__ЗАДАНИЕ__.
Продолжите приведенную ниже статью о двух постановках «Ревизора», начав сразу после ее последней строки.

__ФРАГМЕНТ ТЕКСТА__.
==*==
Программу «Балтийского дома» закольцевали два «Ревизора». В начале фестиваля была сыграна премьера Александринского театра, на закрытии свой спектакль показали латыши. Эти «Ревизоры» похожи, пожалуй, только названиями (даже тексты отличаются, поскольку Валерий Фокин использовал в своей постановке сценическую редакцию Вс. Мейерхольда и М. Коренева, а Алвис Херманис основывается на каноническом варианте комедии). Сравнивать эти спектакли трудно. Фокинский спектакль — часть художественно-исследовательской программы «Новая жизнь традиции», поэтому «точки отсчета» здесь — Александринка как театральная вотчина гоголевской пьесы и спектакль Мейерхольда 1926 года в ГосТИМе. Опус Херманиса — «вещь в себе» и сопротивляется сравнениям с чем бы то ни было. Пожалуй, определенное сходство двух версий есть — сегодняшние режиссеры опираются в своих творениях на прошлое. Только Фокин исследует и претворяет театральное прошлое, а Херманис вспоминает историческое прошлое большой страны, в которой он родился. При этом спектакль москвича в петербургском театре геометричен, жёсток и прохладен, а работа сурового латыша оказывается теплой и неожиданно сердечной.
Н. В. Гоголь. «Ревизор». Александринский театр.
==*==
__СПИСОК ДАННЫХ__.
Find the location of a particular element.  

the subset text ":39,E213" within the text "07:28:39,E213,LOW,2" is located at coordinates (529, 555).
==*==
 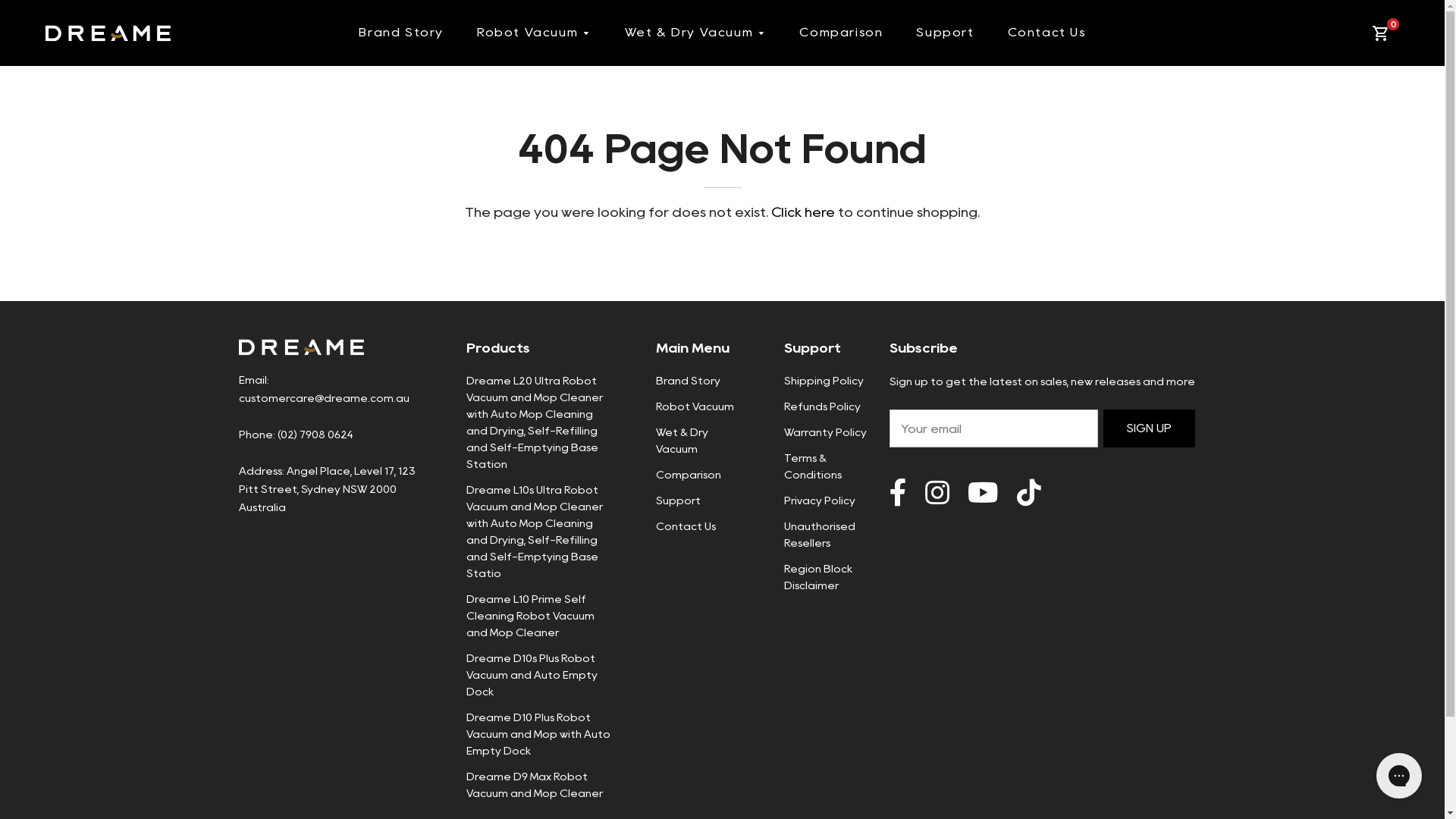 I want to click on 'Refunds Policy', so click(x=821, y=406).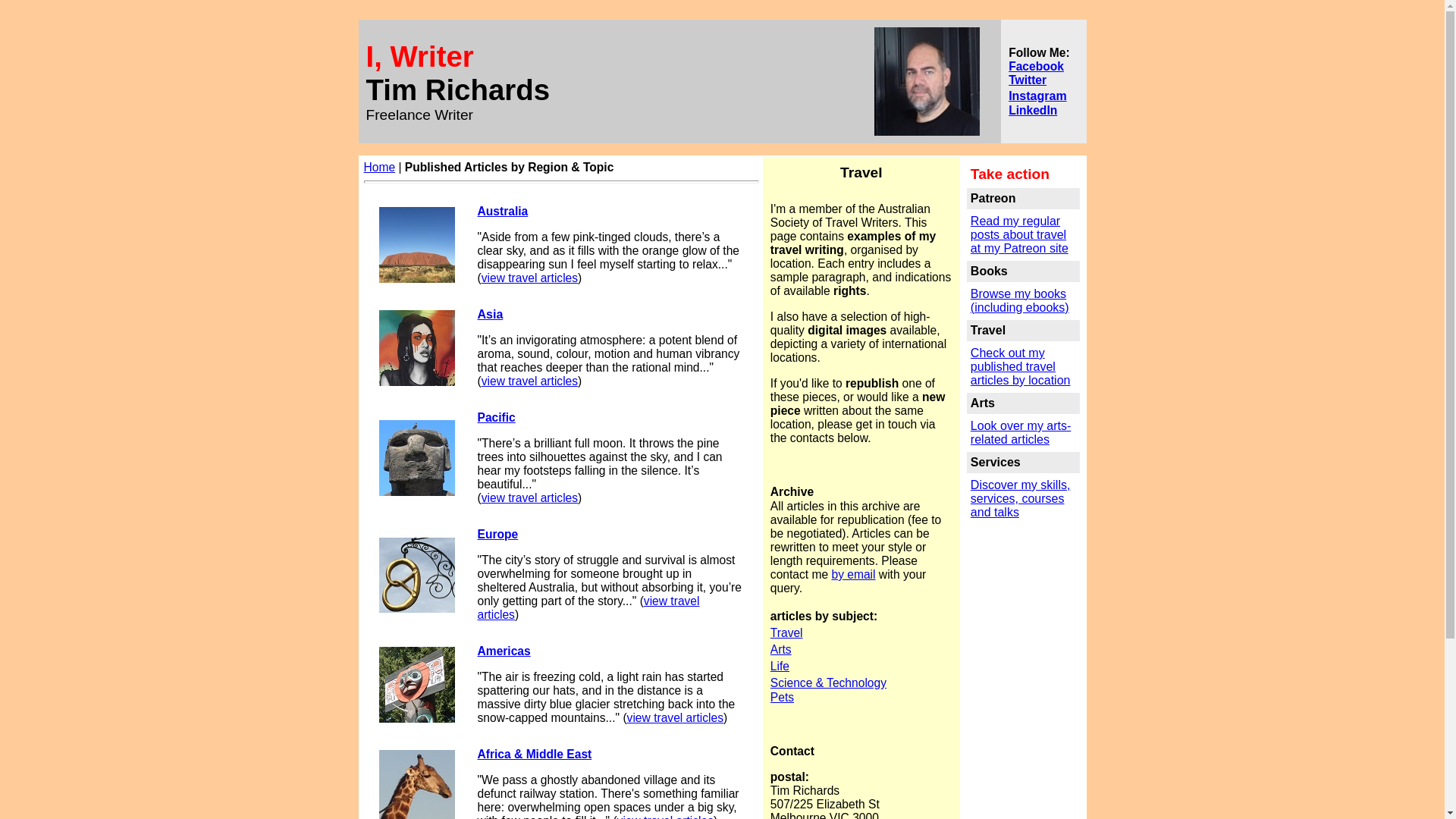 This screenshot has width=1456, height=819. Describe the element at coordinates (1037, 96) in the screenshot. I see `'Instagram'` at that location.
==*==
__РЕЗУЛЬТАТ__.
Режиссер Валерий Фокин, художник Александр Боровский
«Ревизор» — совместный проект Александринского театра и Центра им. Вс. Мейерхольда — готовился как большое событие в театральной жизни. И есть основания его событием считать! Зрителей, плотно заполняющих зал, похоже, не отпугивает объявление о том, что спектакль поставлен на основе версии 1926 года (не знаю, каков смысл этого предупреждения, начертанного на афише перед входом в театр, что именно должна испытать несведущая публика — благоговейный трепет, покорность судьбе или что-то еще). Для заинтересованных зрителей и специалистов издан красивый и содержательный буклет со статьями, рассказывающими о программе «Новая жизнь традиции» и истории постановок «Ревизора». Кроме того, в буклете публикуется запись одной из первых репетиций (или даже первой, вступительной) Валерия Фокина с актерами Александринки, где режиссер очерчивает план будущей постановки. Для театрального критика здесь содержится уникальный материал: можно сравнить задуманное со сделанным, обнаружить несовпадения замысла и воплощения. Очевидно, например, что линия Хлестакова и Осипа — пары, повязанной уголовным прошлым, — осуществлена в спектакле именно так, как виделось постановщику. А вот «дамская» часть оказалась в итоге заметно сокращенной по сравнению с первоначальными планами. Существенно, впрочем, то, что общее композиционное решение Фокину удалось воплотить, явственно звучат и заявленные мотивы — «цитатность как открытый прием», сегодняшняя тема «безумия от новых возможностей, от денег, от соблазнов»… Режиссер предполагает, что неправильно начинать со страха чиновников перед грядущим ревизором, как это было у Мейерхольда.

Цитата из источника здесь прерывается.